Look below for the line holding "Viewport: 622px width, 422px height." and the line holding "Task: Open the locked Utilities category chip". Transcribe exactly those lines and all lines between them, nothing more.
[SUPPLIED RECORDS]
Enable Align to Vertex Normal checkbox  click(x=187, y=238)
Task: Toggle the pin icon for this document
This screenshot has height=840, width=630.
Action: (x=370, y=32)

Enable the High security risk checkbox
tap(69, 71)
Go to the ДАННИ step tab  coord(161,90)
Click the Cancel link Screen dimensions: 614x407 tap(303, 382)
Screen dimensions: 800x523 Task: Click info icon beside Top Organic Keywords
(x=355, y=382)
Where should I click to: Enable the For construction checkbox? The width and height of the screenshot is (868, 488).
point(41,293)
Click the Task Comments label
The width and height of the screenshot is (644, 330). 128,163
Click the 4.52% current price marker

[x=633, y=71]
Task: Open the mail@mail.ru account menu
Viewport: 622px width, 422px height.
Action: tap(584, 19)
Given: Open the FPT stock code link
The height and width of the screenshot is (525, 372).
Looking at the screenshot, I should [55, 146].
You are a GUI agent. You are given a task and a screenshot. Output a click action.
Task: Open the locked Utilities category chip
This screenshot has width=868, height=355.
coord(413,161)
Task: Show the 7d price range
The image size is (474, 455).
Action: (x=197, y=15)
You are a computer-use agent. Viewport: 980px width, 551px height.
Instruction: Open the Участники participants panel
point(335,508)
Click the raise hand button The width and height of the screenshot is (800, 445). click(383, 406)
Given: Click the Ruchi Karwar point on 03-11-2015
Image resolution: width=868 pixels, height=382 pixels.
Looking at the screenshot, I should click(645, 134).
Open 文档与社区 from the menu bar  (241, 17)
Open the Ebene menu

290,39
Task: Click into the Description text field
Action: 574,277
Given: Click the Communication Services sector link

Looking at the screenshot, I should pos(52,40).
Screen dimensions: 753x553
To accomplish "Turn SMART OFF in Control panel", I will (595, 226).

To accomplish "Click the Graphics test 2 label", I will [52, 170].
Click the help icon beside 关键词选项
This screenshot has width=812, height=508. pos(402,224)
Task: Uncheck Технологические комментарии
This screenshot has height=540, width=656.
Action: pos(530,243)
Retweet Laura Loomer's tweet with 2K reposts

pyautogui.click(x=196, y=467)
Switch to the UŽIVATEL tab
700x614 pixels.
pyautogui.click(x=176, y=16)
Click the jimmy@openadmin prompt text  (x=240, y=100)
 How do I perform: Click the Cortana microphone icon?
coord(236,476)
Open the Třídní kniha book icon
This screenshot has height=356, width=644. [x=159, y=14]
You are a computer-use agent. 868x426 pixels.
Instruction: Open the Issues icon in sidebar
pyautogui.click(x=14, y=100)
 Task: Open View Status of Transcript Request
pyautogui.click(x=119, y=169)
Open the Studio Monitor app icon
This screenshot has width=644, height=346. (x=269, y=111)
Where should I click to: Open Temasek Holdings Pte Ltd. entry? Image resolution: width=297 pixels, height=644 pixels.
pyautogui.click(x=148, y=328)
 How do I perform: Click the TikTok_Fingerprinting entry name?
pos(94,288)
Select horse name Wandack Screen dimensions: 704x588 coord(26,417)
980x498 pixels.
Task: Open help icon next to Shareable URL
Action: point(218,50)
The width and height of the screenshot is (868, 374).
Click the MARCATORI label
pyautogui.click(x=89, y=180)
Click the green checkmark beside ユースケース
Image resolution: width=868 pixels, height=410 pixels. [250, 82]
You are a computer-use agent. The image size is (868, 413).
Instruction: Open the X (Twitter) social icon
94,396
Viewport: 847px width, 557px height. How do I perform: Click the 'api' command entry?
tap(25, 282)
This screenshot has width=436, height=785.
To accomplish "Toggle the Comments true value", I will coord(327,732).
[/SUPPLIED RECORDS]
RESPONSE TO THE EXERCISE
Viewport: 622px width, 422px height.
Action: tap(584, 19)
Given: Open the FPT stock code link
The height and width of the screenshot is (525, 372).
Looking at the screenshot, I should [55, 146].
You are a GUI agent. You are given a task and a screenshot. Output a click action.
Task: Open the locked Utilities category chip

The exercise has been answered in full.